**DIRECTIONS**
Give back all the records below, unaltered.

Stored items:
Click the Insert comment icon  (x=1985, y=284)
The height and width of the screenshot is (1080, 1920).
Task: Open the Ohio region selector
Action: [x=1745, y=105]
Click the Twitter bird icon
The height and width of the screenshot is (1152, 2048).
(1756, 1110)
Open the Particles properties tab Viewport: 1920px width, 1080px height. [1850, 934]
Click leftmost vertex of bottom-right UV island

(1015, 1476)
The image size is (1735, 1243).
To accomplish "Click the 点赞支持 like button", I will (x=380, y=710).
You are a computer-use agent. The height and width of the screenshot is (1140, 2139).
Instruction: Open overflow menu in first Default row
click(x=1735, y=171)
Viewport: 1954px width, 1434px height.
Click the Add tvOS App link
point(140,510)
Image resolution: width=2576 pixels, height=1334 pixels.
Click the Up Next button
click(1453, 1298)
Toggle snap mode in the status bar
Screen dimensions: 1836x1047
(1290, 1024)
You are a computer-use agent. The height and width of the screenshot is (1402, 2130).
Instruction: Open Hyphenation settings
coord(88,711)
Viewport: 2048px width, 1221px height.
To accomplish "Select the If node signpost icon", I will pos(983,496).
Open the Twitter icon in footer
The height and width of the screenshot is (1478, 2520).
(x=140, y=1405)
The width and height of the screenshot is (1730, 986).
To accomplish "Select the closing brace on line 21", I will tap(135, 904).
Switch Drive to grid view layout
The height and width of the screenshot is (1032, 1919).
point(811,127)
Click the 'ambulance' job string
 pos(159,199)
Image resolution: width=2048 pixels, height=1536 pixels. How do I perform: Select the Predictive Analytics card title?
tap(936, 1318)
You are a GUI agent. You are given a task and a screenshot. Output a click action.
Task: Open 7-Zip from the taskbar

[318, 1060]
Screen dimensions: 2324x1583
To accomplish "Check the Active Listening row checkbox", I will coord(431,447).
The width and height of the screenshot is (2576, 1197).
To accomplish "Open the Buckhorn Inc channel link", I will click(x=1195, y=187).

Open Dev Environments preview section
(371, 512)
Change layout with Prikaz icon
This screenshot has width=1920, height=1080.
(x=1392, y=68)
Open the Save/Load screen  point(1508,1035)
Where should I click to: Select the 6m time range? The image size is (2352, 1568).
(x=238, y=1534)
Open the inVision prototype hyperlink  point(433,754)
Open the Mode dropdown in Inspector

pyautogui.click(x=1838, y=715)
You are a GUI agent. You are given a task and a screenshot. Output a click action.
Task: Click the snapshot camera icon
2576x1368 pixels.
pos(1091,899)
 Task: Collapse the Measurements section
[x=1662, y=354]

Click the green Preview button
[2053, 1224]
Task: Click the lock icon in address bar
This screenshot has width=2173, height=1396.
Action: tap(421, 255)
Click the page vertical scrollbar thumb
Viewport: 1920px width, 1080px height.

**RESPONSE BELOW**
Click the Insert comment icon  (x=1985, y=284)
The height and width of the screenshot is (1080, 1920).
Task: Open the Ohio region selector
Action: [x=1745, y=105]
Click the Twitter bird icon
The height and width of the screenshot is (1152, 2048).
(1756, 1110)
Open the Particles properties tab Viewport: 1920px width, 1080px height. [1850, 934]
Click leftmost vertex of bottom-right UV island

(1015, 1476)
The image size is (1735, 1243).
To accomplish "Click the 点赞支持 like button", I will (x=380, y=710).
You are a computer-use agent. The height and width of the screenshot is (1140, 2139).
Instruction: Open overflow menu in first Default row
click(x=1735, y=171)
Viewport: 1954px width, 1434px height.
Click the Add tvOS App link
point(140,510)
Image resolution: width=2576 pixels, height=1334 pixels.
Click the Up Next button
click(1453, 1298)
Toggle snap mode in the status bar
Screen dimensions: 1836x1047
(1290, 1024)
You are a computer-use agent. The height and width of the screenshot is (1402, 2130).
Instruction: Open Hyphenation settings
coord(88,711)
Viewport: 2048px width, 1221px height.
To accomplish "Select the If node signpost icon", I will pos(983,496).
Open the Twitter icon in footer
The height and width of the screenshot is (1478, 2520).
(x=140, y=1405)
The width and height of the screenshot is (1730, 986).
To accomplish "Select the closing brace on line 21", I will tap(135, 904).
Switch Drive to grid view layout
The height and width of the screenshot is (1032, 1919).
point(811,127)
Click the 'ambulance' job string
 pos(159,199)
Image resolution: width=2048 pixels, height=1536 pixels. How do I perform: Select the Predictive Analytics card title?
tap(936, 1318)
You are a GUI agent. You are given a task and a screenshot. Output a click action.
Task: Open 7-Zip from the taskbar

[318, 1060]
Screen dimensions: 2324x1583
To accomplish "Check the Active Listening row checkbox", I will coord(431,447).
The width and height of the screenshot is (2576, 1197).
To accomplish "Open the Buckhorn Inc channel link", I will click(x=1195, y=187).

Open Dev Environments preview section
(371, 512)
Change layout with Prikaz icon
This screenshot has width=1920, height=1080.
(x=1392, y=68)
Open the Save/Load screen  point(1508,1035)
Where should I click to: Select the 6m time range? The image size is (2352, 1568).
(x=238, y=1534)
Open the inVision prototype hyperlink  point(433,754)
Open the Mode dropdown in Inspector

pyautogui.click(x=1838, y=715)
You are a GUI agent. You are given a task and a screenshot. Output a click action.
Task: Click the snapshot camera icon
2576x1368 pixels.
pos(1091,899)
 Task: Collapse the Measurements section
[x=1662, y=354]

Click the green Preview button
[2053, 1224]
Task: Click the lock icon in address bar
This screenshot has width=2173, height=1396.
Action: tap(421, 255)
Click the page vertical scrollbar thumb
Viewport: 1920px width, 1080px height.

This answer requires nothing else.